Une lumière brillait dans les yeux de l'homme. Il rangea rapidement l'objet dans un morceau de tissu blanc. Un bruit dans les buissons se fit entendre. L'homme tourna la tête, son coeur se mit à battre à une vitesse folle.

- Il y a quelqu'un ? gémit-il en balbutiant tel un enfant apeuré.

Il entendit cette fois un craquement venant de derrière lui. L'homme suait, sa respiration était saccadée. Il regardait autour de lui rapidement.

- Montrez-vous ! cria-t-il, apeuré.

Il entendit un murmure le temps d'une seconde. Puis son corps se figea. Plus aucune sensation ne traversa son corps. Ses yeux, révulsés, fixaient un point dans le vide. Plus un seul souffle ne sortit de sa bouche. Il jeta un regard bref vers son torse et vit la pointe de la dague qui le traversait de part en part. Quelques gouttes de sueur perlèrent de son front. Ses pensées étaient confuses. Il tomba finalement à genoux, cracha du sang et s'effondra sur le sol boueux, laissant la sphère s'échapper du bout des doigts.

Une silhouette encapuchonée se dessina au dessus de son corps, vêtue d'une fine cape de toile noire.

C'était un homme.

Il observa quelques secondes la dague métallisée enfoncée profondément dans le dos de l'innocent. Il s'agenouilla et la récupéra d'un coup sec, puis passa un linge dessus. Il la rangea ensuite avec son autre dague dans une bandoulière de cuir fermement serrée sur son dos.

Il s'approcha ensuite de la sphère qui avait roulé à quelques centimètres de la main du villageois. Il l'observa de longues secondes avant de la prendre au creux de sa main. Il la regardait d'un air à la fois interrogateur et amusé.

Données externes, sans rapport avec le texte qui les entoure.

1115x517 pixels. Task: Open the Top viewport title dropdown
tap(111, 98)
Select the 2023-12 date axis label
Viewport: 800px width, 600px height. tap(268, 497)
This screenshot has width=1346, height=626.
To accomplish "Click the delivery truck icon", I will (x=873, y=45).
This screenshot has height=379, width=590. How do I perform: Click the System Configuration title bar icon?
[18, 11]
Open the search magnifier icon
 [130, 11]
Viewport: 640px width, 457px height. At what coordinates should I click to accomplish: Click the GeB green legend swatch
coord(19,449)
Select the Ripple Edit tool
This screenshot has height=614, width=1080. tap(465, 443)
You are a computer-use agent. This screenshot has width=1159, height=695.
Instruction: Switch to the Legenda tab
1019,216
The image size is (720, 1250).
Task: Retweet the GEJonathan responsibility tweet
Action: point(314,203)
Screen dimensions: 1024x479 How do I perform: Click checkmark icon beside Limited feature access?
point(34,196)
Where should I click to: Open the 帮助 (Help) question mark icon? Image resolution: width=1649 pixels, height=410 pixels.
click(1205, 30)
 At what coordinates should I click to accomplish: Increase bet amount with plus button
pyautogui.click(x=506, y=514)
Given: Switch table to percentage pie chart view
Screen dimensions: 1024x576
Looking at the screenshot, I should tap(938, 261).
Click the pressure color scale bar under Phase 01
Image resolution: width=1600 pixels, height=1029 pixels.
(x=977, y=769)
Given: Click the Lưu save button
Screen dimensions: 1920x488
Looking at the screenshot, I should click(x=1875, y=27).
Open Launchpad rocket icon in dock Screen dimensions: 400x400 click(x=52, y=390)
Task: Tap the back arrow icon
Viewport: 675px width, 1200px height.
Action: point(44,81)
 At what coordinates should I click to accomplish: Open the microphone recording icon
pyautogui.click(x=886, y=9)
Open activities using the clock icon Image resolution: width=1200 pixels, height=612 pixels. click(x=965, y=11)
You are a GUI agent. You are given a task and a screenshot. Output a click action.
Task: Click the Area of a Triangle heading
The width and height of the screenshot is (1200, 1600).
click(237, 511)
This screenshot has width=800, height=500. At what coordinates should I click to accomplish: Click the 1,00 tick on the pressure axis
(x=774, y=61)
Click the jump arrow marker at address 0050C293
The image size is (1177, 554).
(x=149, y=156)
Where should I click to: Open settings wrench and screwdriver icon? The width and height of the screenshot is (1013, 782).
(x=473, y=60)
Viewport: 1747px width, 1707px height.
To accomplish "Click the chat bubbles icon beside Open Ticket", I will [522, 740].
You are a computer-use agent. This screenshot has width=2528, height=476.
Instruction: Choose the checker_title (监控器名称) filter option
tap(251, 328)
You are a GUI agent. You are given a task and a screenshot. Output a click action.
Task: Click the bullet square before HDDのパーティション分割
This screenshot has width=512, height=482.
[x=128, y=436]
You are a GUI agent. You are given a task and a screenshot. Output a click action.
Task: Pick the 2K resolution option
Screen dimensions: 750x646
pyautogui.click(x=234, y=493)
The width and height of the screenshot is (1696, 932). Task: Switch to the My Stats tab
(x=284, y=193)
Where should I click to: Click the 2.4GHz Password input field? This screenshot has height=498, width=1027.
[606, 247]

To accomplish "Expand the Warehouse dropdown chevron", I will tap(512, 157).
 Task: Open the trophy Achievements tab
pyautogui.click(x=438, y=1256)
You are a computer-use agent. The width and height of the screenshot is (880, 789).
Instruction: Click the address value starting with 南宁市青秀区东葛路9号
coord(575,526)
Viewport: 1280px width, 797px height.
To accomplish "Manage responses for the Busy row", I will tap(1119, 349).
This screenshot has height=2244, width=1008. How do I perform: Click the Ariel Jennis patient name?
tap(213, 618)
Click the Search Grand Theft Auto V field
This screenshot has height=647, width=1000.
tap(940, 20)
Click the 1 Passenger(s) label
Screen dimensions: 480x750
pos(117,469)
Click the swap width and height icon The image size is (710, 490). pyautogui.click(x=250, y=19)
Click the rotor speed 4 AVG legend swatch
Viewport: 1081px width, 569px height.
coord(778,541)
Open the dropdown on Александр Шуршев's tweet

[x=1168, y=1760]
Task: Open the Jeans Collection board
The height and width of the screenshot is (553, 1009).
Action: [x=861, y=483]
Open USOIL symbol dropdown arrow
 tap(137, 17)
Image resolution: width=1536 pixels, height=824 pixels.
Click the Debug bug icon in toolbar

Un sourire s'échappa de ses fines lèvres, humidifiées par le climat particulier de la forêt. La sphère tenait dans la paume de sa main. Des traits rectilignes dégageant une lumière vive apparaissaient parfois ici et là. Il était satisfait de sa découverte. Quoiqu'elle fut étrange, elle pourrait sûrement lui rapporter de l'argent. Il ne s'attarda pas plus longtemps sur l'objet.

Il rangea rapidement l'orne dans une sacoche de cuir à sa taille, puis se dirigea vers son cheval. Il l'avait laissé à une centaine de mètres de la petite clairière.
C'était un bel étalon noir, possédant une crinière éparse flottant dans le vent qui emportait la brume.
Ses yeux fougueux et perçants jetaient des regards alertes tout autour de lui. Prêt à fuir en cas d'un quelconque danger.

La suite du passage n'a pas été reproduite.